# REQUIREMENT:
Among the lines below, a stretch begins at the one with "Click the Help question mark icon" and ends at the one with "Where should I". Repeat that stretch exactly, ends included.

# DATA:
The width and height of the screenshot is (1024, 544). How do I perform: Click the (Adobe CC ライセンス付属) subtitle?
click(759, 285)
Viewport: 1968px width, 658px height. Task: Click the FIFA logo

* * *

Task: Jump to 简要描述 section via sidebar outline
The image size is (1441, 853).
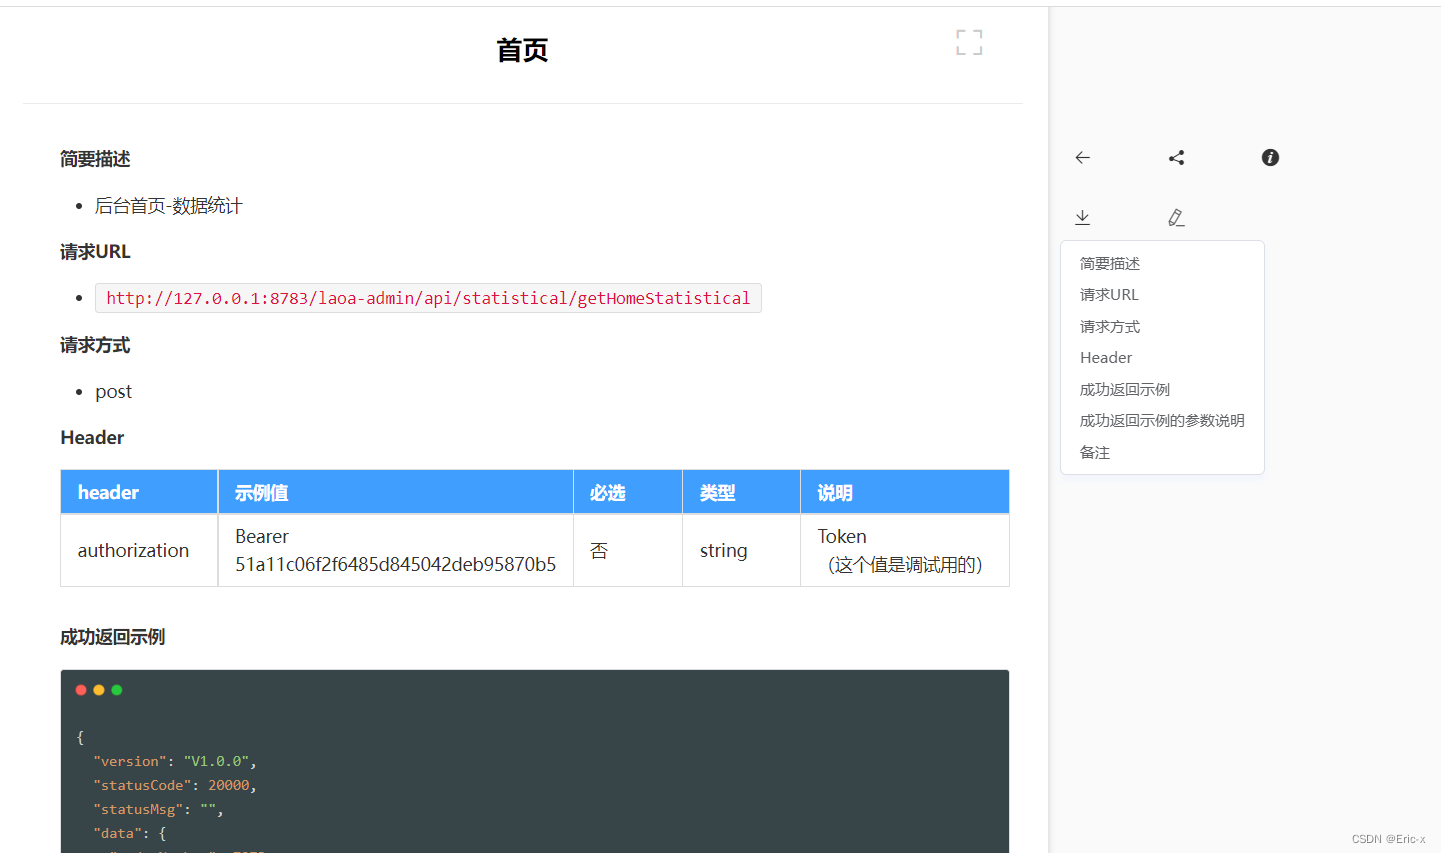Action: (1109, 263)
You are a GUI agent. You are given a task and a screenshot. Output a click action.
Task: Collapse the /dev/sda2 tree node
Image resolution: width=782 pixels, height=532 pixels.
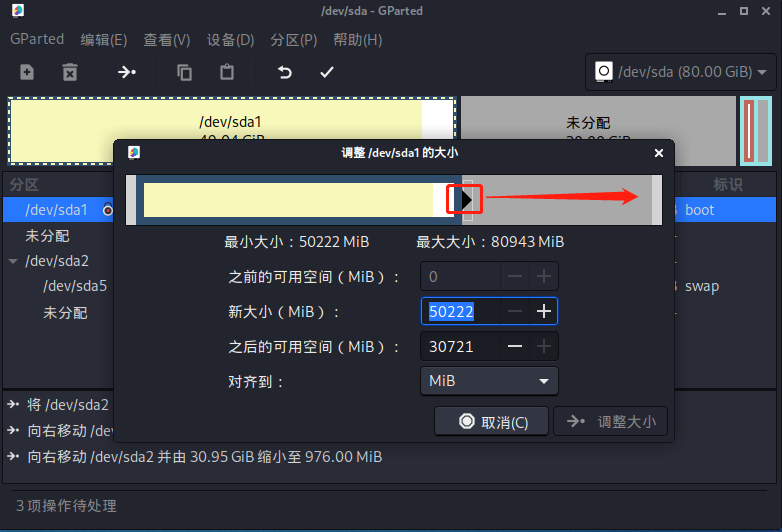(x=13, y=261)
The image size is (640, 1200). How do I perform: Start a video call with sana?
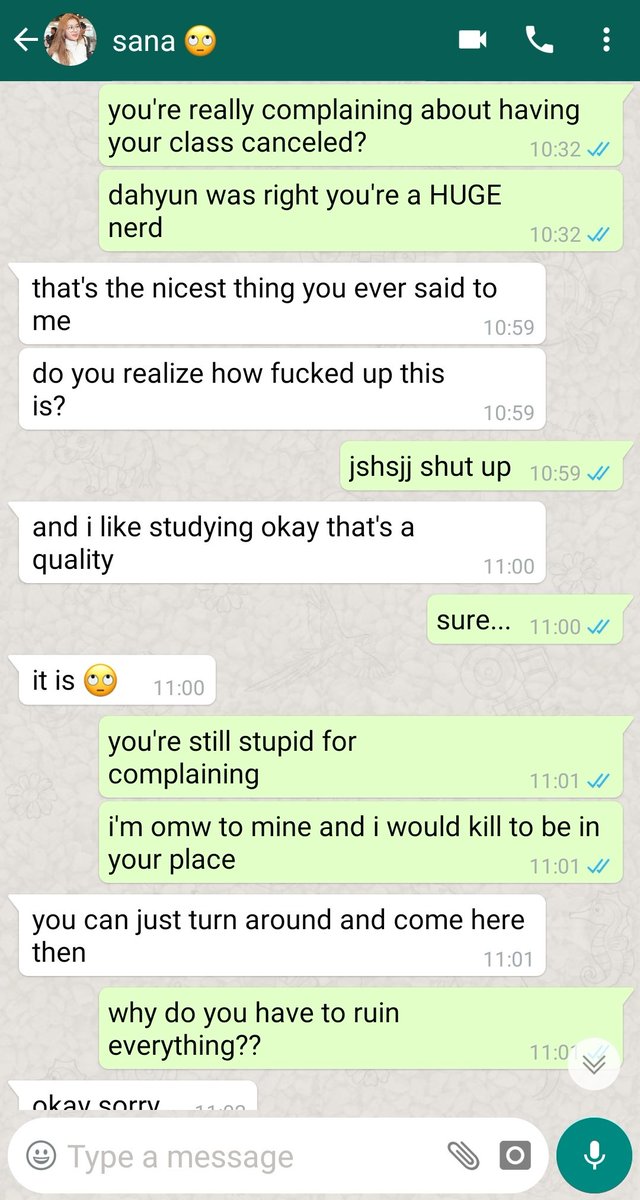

==

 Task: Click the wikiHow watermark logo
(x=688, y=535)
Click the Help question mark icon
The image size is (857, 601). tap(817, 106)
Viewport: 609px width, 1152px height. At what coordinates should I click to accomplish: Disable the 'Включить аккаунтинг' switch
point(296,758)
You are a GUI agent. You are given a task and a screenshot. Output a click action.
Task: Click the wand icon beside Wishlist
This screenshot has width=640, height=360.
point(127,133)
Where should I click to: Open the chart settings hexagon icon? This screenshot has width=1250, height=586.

# RESPONSE AREA:
Click the Help question mark icon
The image size is (857, 601). tap(817, 106)
Viewport: 609px width, 1152px height. At what coordinates should I click to accomplish: Disable the 'Включить аккаунтинг' switch
point(296,758)
You are a GUI agent. You are given a task and a screenshot. Output a click action.
Task: Click the wand icon beside Wishlist
This screenshot has width=640, height=360.
point(127,133)
Where should I click to: Open the chart settings hexagon icon? This screenshot has width=1250, height=586.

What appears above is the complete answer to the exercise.